# Checking
ktstr checks scheduler behavior through two channels: worker-side
telemetry and host-side monitoring.
## Worker checks
After each scenario, ktstr collects
[`WorkerReport`](../architecture/workers.md#telemetry) from every worker
process. Several checks run against these reports:
**Starvation** -- any worker with `work_units == 0` fails the test.
**Fairness** -- workers in the same cgroup should get similar CPU time.
The "spread" (max off-CPU% - min off-CPU%) must be below a threshold
(15% in release builds, 35% in debug). Violations report the spread
and per-cgroup statistics.
**Scheduling gaps** -- the longest wall-clock gap observed at
work-unit checkpoints. Gaps above a threshold (2000ms release, 3000ms
debug) indicate the scheduler dropped a task. Reports include the gap
duration, CPU, and timing.
**Cpuset isolation** -- workers must only run on CPUs in their assigned
cpuset. Any execution on an unexpected CPU fails the test. Opt-in via
`isolation = true` on the `#[ktstr_test]` attribute or via
`Assert::check_isolation()`; `Assert::default_checks()` leaves this
`None`, so the runtime merge resolves to `false` and the check is
skipped unless explicitly enabled.
**Throughput parity** -- `assert_throughput_parity()` checks that
workers produce similar throughput (work_units per CPU-second).

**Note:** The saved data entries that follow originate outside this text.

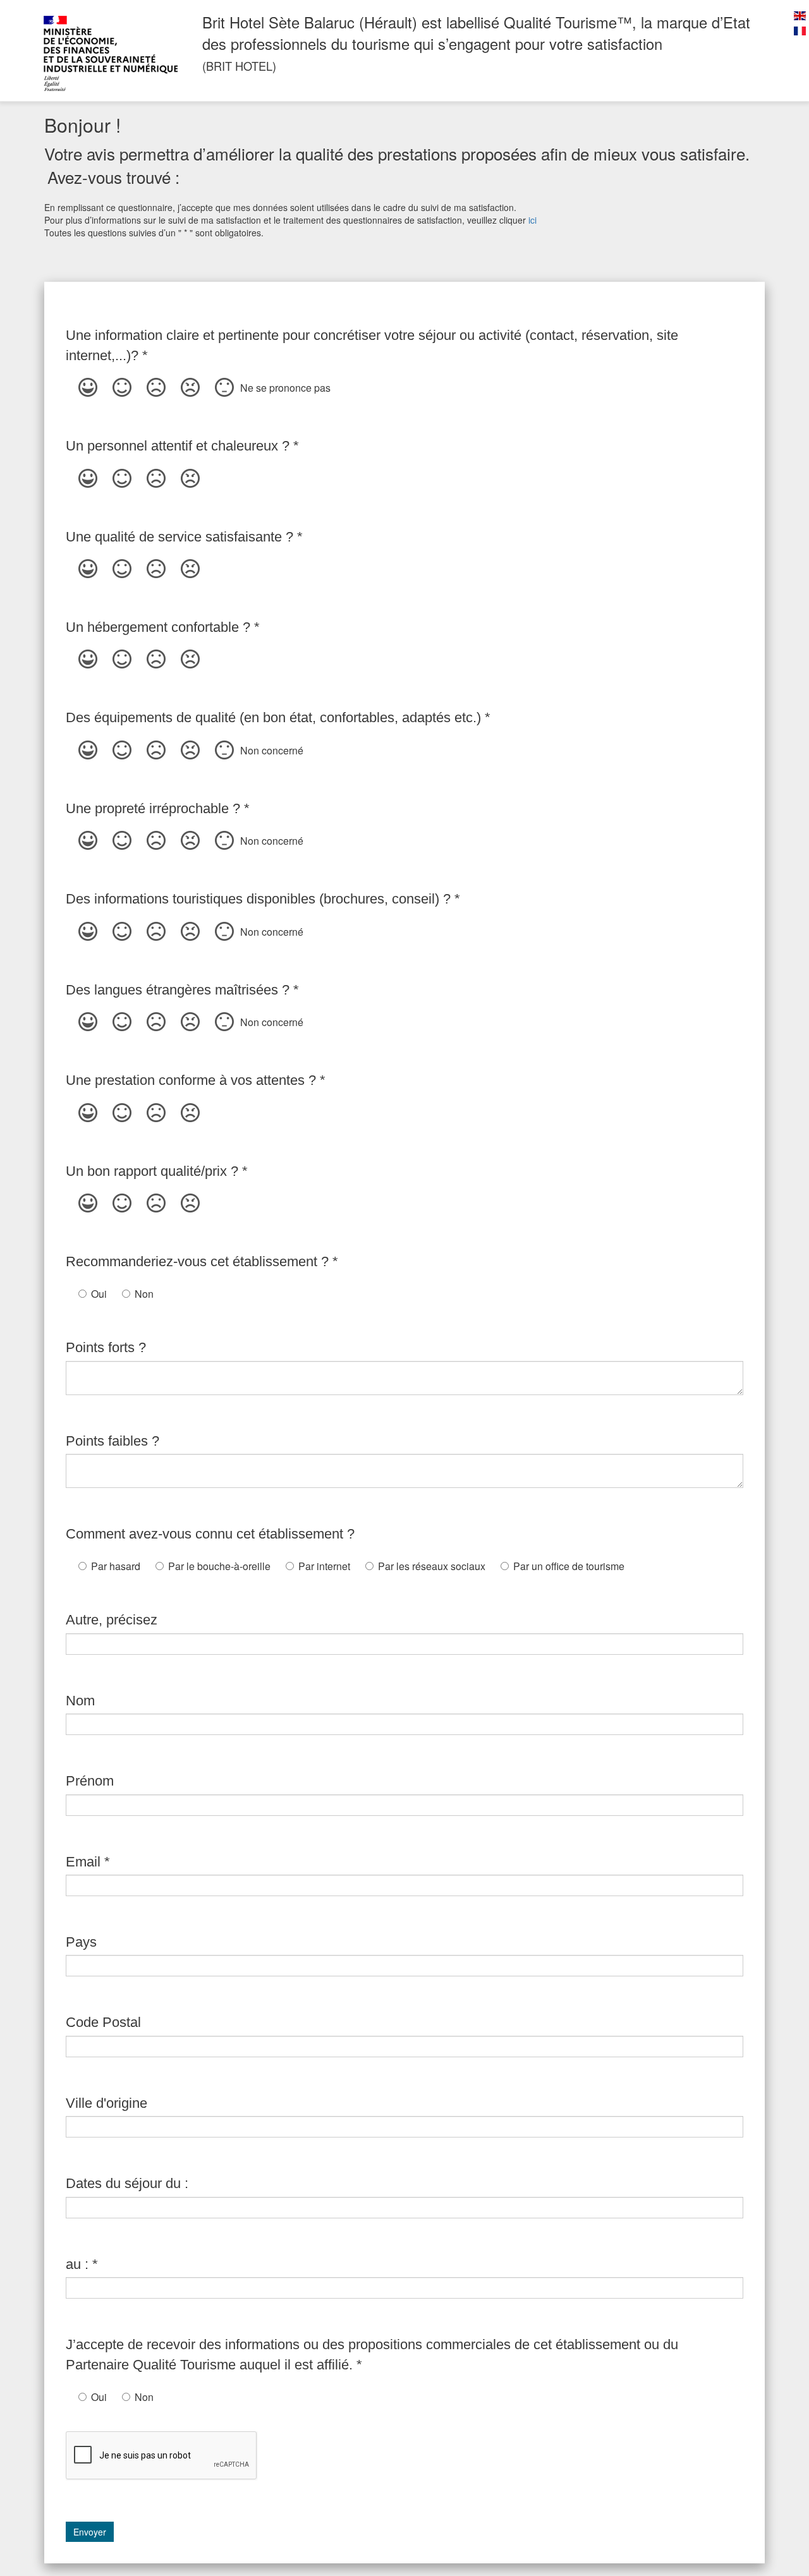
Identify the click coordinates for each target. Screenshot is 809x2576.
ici (532, 220)
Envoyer (89, 2531)
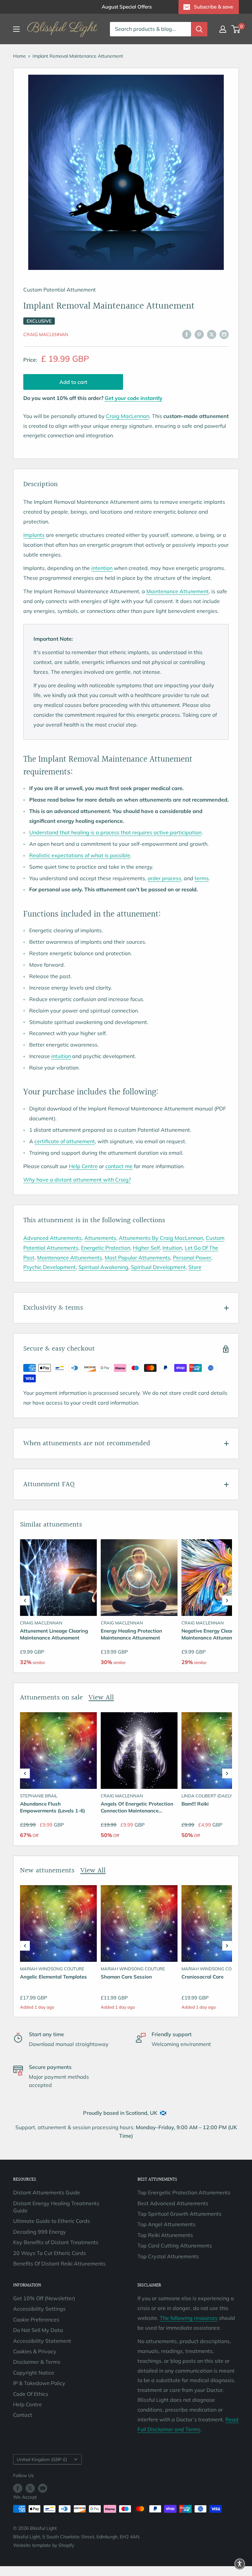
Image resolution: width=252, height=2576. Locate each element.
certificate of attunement (64, 1141)
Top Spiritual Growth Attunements (179, 2213)
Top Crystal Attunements (168, 2256)
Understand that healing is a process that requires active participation (115, 832)
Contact (22, 2415)
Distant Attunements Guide (46, 2192)
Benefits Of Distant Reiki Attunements (59, 2263)
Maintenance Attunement (177, 591)
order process (164, 878)
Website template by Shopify (43, 2545)
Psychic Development (49, 1267)
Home (19, 56)
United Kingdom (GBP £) (42, 2459)
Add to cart (73, 382)
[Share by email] (224, 334)
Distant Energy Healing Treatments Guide (56, 2207)
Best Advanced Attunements (172, 2203)
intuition (61, 1056)
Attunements (100, 1238)
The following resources (189, 2318)
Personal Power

Two
thresholds:
- `max_throughput_cv`: coefficient of variation across workers. High
CV means the scheduler gives some workers disproportionately less
effective CPU. Requires at least 2 workers with nonzero CPU time.
- `min_work_rate`: minimum work_units per CPU-second per worker.

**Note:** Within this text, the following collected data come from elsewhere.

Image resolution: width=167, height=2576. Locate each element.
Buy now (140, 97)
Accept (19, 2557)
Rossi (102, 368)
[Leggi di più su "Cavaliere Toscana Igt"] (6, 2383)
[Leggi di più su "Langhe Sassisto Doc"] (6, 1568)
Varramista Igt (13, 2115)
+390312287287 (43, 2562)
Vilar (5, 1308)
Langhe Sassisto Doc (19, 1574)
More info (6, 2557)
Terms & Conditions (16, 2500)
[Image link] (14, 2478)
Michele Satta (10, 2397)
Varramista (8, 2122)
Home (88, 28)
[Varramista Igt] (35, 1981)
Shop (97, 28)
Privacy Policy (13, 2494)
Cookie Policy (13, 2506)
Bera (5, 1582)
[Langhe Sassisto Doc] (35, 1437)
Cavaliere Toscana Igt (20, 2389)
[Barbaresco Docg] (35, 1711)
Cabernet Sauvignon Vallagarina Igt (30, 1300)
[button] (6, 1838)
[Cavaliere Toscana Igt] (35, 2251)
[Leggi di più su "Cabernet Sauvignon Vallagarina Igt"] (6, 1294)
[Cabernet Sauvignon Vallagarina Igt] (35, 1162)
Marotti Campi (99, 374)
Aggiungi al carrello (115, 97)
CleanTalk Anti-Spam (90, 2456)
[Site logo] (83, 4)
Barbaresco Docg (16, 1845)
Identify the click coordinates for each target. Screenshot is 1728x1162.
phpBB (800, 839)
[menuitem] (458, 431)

Catches cases where all workers are equally slow (CV passes but
absolute throughput is too low).
Neither threshold is set by default; enable via `Assert` setters or
`#[ktstr_test]` attributes.
**Benchmarking** -- `assert_benchmarks()` checks per-wakeup latency
and iteration throughput. Three thresholds:
- `max_p99_wake_latency_ns`: p99 of all `resume_latencies_ns` samples
across workers in a cgroup. Populated only for work types that
record wake-to-run latency: `IoSyncWrite`, `IoRandRead`, `IoConvoy`,
`Bursty`, `PipeIo`,
`FutexPingPong`, `CacheYield`, `CachePipe`, `FutexFanOut`
(receivers), `Sequence` (Sleep / Yield / Io phases),
`ForkExit`, `NiceSweep`, `AffinityChurn`, `PolicyChurn`,
`FanOutCompute`, `MutexContention`. Pure-CPU work types
(`SpinWait`, `Mixed`, `CachePressure`, `PageFaultChurn`) do not
record samples.
- `max_wake_latency_cv`: coefficient of variation of wake latency
samples. High CV means inconsistent scheduling latency.
- `min_iteration_rate`: minimum outer-loop iterations per wall-clock
second per worker.
None are set by default. Set via `Assert` setters or `#[ktstr_test]`
attributes.
## Monitor checks
The [host-side monitor](../architecture/monitor.md) reads guest VM
memory (per-CPU runqueue structs via BTF offsets) and evaluates:
- **Imbalance ratio**: `max(nr_running) / max(1, min(nr_running))`
across CPUs. The denominator is clamped to 1 so an all-idle sample
does not divide by zero.
- **Local DSQ depth**: per-CPU dispatch queue depth.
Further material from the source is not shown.